[Supplied passage start]

And these two rather cheerful
Cockneys on either side of him.
I said, "Just a minute."
And they posed as though they might
be posing in Piccadilly Circus
for their picture
with this German in between them.
And, erm, took the classic picture.
Which we'd always been told to
look out for, captured prisoners -
very good for the morale
and all the rest of it.
You were saying there were
lots of dead British soldiers
lying around? There's lots
of dead bodies lying in the, uh,
little sand hills
just below the promenade.
Did you not think that these
were worth filming?
No. They would not use
pictures of dead bodies.
Use pictures of dead Germans.
But not pictures of dead British.
The objective of Royal Marine
Commandos such as James Kelly
was to attack and take
the village of Lion-Sur-Mer.
One of the interesting things
about D-Day
was, I guess, the disorientation
for the troops.
They're coming off these
packed beaches
and finding themselves
in the countryside,
trying to get their bearings.
And, perhaps more importantly,
to find their rendezvous points
with the rest of their troops.
I'd got off and I found the road.
And the curious thing about that,
was, er,
you could have stood around and,
er, you know, had a conversation
without any danger,
on the corner, by the church,
and, er, it's like Sunday afternoon.
Nothing Nothing happening.

[Supplied passage end]
[Entries shown start]

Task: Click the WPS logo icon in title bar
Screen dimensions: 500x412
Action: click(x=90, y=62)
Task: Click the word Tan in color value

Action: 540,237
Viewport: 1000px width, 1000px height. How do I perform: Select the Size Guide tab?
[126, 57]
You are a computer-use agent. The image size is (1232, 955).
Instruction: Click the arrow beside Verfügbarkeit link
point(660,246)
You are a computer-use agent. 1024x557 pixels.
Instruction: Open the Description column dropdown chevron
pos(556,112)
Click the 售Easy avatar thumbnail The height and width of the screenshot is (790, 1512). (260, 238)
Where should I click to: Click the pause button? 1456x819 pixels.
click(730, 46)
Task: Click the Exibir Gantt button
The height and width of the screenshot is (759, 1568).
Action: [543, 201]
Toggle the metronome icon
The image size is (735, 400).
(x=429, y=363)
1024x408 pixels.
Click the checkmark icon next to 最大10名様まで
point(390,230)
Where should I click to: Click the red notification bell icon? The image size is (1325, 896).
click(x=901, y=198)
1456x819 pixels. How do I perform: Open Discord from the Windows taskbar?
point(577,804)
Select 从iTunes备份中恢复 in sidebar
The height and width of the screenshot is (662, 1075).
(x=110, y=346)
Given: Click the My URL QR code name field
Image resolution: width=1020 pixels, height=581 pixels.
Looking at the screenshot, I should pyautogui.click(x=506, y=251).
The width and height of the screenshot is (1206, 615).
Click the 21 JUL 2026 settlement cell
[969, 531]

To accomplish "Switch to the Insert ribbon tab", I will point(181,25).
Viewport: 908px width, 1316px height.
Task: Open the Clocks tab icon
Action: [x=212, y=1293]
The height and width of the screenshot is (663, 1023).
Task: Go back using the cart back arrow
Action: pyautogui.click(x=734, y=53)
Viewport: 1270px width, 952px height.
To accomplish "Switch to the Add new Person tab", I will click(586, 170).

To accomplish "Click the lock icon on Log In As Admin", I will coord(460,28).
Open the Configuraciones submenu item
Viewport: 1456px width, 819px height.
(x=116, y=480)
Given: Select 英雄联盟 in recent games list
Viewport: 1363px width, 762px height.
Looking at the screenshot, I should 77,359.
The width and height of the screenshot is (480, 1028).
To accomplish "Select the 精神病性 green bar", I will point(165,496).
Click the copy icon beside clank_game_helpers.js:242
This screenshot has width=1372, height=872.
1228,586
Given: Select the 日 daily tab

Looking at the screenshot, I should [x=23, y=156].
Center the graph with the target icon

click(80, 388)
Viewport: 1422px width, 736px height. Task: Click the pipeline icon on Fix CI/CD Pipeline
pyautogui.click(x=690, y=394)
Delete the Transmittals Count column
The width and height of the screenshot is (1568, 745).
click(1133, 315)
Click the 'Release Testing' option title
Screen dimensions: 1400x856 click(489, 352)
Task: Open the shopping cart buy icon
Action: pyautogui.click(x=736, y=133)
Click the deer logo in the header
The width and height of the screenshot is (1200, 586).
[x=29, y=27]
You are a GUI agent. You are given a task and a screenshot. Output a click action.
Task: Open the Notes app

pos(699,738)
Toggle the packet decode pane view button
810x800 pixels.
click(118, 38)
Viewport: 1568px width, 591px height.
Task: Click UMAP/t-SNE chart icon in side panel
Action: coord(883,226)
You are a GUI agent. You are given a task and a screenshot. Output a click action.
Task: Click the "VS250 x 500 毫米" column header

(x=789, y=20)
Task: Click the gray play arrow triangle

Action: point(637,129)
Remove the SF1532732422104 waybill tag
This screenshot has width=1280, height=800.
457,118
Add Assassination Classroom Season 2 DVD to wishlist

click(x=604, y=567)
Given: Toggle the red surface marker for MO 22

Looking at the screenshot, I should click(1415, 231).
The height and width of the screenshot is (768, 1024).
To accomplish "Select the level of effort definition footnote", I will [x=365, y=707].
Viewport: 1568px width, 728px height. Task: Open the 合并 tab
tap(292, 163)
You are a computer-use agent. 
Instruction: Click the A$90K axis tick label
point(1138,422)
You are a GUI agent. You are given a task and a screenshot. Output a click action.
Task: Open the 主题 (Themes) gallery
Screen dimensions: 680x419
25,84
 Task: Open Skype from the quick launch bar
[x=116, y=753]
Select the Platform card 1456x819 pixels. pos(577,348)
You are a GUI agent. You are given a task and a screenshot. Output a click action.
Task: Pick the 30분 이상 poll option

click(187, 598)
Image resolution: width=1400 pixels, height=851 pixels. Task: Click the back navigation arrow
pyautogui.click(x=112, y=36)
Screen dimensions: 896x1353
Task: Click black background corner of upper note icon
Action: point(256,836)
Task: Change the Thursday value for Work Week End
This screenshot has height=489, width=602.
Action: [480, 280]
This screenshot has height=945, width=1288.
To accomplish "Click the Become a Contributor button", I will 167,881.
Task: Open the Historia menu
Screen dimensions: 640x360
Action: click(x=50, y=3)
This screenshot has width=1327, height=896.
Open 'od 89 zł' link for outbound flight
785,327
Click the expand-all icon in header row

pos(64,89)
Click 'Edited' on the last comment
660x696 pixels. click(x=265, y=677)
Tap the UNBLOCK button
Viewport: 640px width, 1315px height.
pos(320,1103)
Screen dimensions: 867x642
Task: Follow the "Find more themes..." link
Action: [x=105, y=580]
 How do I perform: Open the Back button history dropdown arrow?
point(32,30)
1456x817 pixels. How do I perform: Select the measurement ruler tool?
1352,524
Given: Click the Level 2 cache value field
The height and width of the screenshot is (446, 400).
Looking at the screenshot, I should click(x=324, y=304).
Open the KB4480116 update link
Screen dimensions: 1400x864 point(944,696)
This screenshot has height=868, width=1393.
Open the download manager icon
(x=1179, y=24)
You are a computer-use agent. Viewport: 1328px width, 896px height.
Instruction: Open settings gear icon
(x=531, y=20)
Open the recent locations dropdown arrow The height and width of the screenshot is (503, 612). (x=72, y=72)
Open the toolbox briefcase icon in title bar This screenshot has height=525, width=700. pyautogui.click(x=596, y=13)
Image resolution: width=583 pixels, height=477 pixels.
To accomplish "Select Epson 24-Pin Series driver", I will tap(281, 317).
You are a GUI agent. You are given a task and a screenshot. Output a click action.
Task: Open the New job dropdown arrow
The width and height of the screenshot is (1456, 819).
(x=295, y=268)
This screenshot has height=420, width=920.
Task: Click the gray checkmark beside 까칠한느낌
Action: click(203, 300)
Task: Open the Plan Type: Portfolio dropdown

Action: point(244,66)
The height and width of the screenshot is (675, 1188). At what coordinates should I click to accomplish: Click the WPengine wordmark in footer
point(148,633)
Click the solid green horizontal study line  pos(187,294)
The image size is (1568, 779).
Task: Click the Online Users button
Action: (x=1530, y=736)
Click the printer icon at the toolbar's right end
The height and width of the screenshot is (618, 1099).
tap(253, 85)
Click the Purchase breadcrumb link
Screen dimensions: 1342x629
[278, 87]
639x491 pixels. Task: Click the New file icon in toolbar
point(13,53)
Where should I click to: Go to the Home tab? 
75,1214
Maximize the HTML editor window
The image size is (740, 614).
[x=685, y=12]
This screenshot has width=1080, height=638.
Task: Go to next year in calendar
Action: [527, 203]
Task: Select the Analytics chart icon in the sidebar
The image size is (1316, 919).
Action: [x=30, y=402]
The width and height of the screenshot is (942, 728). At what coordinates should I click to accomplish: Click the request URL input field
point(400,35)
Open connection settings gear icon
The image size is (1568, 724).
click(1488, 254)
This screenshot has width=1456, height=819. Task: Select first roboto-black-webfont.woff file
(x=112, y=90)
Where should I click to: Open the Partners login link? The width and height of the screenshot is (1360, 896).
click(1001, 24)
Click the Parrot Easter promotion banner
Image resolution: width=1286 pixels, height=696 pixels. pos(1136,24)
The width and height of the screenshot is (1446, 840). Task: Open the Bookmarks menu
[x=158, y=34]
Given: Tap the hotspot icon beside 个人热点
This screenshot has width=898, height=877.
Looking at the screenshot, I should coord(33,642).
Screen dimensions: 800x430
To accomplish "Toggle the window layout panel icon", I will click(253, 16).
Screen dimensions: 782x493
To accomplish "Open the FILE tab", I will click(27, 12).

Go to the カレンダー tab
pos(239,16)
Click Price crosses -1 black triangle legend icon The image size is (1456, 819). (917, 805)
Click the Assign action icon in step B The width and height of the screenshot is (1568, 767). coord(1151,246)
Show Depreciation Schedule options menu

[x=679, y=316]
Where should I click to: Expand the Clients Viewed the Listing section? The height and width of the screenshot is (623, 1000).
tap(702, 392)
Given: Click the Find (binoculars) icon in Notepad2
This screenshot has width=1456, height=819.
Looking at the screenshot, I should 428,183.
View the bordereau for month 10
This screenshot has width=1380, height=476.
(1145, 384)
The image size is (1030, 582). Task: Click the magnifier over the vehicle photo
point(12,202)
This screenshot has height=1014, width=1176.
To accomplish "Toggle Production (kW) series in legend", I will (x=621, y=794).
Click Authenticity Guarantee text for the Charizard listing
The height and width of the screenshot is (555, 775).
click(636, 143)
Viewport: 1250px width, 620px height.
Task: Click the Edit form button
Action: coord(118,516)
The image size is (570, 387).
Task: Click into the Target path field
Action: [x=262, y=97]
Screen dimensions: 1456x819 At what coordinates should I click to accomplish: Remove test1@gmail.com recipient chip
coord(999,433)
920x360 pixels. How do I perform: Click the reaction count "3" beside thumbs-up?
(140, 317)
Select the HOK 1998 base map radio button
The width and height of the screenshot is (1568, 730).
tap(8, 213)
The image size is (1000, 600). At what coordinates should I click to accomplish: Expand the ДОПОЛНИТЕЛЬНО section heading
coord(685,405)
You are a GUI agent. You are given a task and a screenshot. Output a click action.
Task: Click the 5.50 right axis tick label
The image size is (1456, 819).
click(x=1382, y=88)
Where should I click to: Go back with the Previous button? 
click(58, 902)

[Entries shown end]

— Stated problem 1 —
In the D-Day transcript, what was the objective of Royal Marine Commandos such as James Kelly?
— Stated problem 2 —
Reproduce word for word the part of the D-Day transcript running from "One of the interesting" up to and including "get their bearings.".

— Worked answer 1 —
Their objective was to attack and take the village of Lion-Sur-Mer.

— Worked answer 2 —
One of the interesting things
about D-Day
was, I guess, the disorientation
for the troops.
They're coming off these
packed beaches
and finding themselves
in the countryside,
trying to get their bearings.